[The records]
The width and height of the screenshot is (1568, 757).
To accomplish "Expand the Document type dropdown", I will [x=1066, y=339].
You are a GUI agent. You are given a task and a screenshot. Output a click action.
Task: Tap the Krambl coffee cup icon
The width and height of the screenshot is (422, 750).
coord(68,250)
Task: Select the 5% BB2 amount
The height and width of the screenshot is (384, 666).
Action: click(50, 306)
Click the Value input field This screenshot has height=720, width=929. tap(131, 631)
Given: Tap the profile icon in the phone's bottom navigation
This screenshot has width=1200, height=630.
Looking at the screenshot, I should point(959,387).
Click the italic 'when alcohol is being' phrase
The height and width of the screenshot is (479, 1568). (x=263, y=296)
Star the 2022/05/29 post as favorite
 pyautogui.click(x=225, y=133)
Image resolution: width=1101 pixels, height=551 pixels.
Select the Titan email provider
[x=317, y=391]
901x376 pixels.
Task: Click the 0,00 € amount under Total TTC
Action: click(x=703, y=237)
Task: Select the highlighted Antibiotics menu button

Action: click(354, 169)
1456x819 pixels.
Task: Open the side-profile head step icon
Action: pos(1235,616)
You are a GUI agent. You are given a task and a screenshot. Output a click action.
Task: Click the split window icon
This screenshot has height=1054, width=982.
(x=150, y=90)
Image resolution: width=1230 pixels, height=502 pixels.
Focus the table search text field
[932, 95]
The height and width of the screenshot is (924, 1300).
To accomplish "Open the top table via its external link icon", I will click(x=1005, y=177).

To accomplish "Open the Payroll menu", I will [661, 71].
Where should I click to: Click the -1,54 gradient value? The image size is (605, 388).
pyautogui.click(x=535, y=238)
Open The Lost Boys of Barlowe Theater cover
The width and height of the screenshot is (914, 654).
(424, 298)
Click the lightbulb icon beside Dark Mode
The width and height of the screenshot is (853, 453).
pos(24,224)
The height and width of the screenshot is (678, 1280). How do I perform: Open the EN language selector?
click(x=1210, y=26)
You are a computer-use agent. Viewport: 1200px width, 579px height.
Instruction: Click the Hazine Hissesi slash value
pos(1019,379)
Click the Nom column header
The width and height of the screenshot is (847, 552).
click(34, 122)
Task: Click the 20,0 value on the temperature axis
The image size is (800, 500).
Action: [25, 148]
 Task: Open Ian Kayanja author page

[Task]
Through the line that contains "Click the Value", copy the material above exactly, beginning at its first line and including nothing more.

[Exercise result]
The width and height of the screenshot is (1568, 757).
To accomplish "Expand the Document type dropdown", I will [x=1066, y=339].
You are a GUI agent. You are given a task and a screenshot. Output a click action.
Task: Tap the Krambl coffee cup icon
The width and height of the screenshot is (422, 750).
coord(68,250)
Task: Select the 5% BB2 amount
The height and width of the screenshot is (384, 666).
Action: click(50, 306)
Click the Value input field This screenshot has height=720, width=929. tap(131, 631)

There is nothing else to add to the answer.